#### Raw data

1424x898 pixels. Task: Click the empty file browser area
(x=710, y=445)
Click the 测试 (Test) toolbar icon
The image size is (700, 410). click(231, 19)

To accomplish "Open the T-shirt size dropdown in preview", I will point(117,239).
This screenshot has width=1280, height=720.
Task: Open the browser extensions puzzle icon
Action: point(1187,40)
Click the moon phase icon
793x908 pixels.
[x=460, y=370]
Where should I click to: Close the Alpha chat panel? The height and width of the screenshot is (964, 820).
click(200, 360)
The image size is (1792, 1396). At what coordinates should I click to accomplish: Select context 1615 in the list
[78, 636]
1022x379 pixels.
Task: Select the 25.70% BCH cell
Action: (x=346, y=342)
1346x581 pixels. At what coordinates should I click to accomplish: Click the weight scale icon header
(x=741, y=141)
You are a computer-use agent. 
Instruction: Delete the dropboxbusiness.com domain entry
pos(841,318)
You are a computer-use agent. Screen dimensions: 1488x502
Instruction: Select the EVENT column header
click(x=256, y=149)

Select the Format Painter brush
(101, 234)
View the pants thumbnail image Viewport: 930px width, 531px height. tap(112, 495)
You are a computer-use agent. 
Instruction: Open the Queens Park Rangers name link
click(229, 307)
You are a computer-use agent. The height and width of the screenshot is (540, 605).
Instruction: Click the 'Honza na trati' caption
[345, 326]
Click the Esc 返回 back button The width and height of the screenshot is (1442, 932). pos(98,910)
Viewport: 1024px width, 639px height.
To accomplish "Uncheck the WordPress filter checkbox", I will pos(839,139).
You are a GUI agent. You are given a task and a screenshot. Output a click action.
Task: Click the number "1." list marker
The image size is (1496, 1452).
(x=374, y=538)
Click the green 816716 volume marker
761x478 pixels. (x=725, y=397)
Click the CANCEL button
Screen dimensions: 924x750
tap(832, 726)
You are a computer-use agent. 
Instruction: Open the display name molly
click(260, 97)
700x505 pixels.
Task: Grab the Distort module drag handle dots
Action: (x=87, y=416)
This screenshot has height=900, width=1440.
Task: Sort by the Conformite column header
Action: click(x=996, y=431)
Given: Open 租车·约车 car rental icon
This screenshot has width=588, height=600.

########

_Exercise aim_
Every line in the records has to be written out again exactly.

_Result for this task_
1424x898 pixels. Task: Click the empty file browser area
(x=710, y=445)
Click the 测试 (Test) toolbar icon
The image size is (700, 410). click(231, 19)

To accomplish "Open the T-shirt size dropdown in preview", I will point(117,239).
This screenshot has width=1280, height=720.
Task: Open the browser extensions puzzle icon
Action: point(1187,40)
Click the moon phase icon
793x908 pixels.
[x=460, y=370]
Where should I click to: Close the Alpha chat panel? The height and width of the screenshot is (964, 820).
click(200, 360)
The image size is (1792, 1396). At what coordinates should I click to accomplish: Select context 1615 in the list
[78, 636]
1022x379 pixels.
Task: Select the 25.70% BCH cell
Action: (x=346, y=342)
1346x581 pixels. At what coordinates should I click to accomplish: Click the weight scale icon header
(x=741, y=141)
You are a computer-use agent. 
Instruction: Delete the dropboxbusiness.com domain entry
pos(841,318)
You are a computer-use agent. Screen dimensions: 1488x502
Instruction: Select the EVENT column header
click(x=256, y=149)

Select the Format Painter brush
(101, 234)
View the pants thumbnail image Viewport: 930px width, 531px height. tap(112, 495)
You are a computer-use agent. 
Instruction: Open the Queens Park Rangers name link
click(229, 307)
You are a computer-use agent. The height and width of the screenshot is (540, 605).
Instruction: Click the 'Honza na trati' caption
[345, 326]
Click the Esc 返回 back button The width and height of the screenshot is (1442, 932). pos(98,910)
Viewport: 1024px width, 639px height.
To accomplish "Uncheck the WordPress filter checkbox", I will pos(839,139).
You are a GUI agent. You are given a task and a screenshot. Output a click action.
Task: Click the number "1." list marker
The image size is (1496, 1452).
(x=374, y=538)
Click the green 816716 volume marker
761x478 pixels. (x=725, y=397)
Click the CANCEL button
Screen dimensions: 924x750
tap(832, 726)
You are a computer-use agent. 
Instruction: Open the display name molly
click(260, 97)
700x505 pixels.
Task: Grab the Distort module drag handle dots
Action: (x=87, y=416)
This screenshot has height=900, width=1440.
Task: Sort by the Conformite column header
Action: click(x=996, y=431)
Given: Open 租车·约车 car rental icon
This screenshot has width=588, height=600.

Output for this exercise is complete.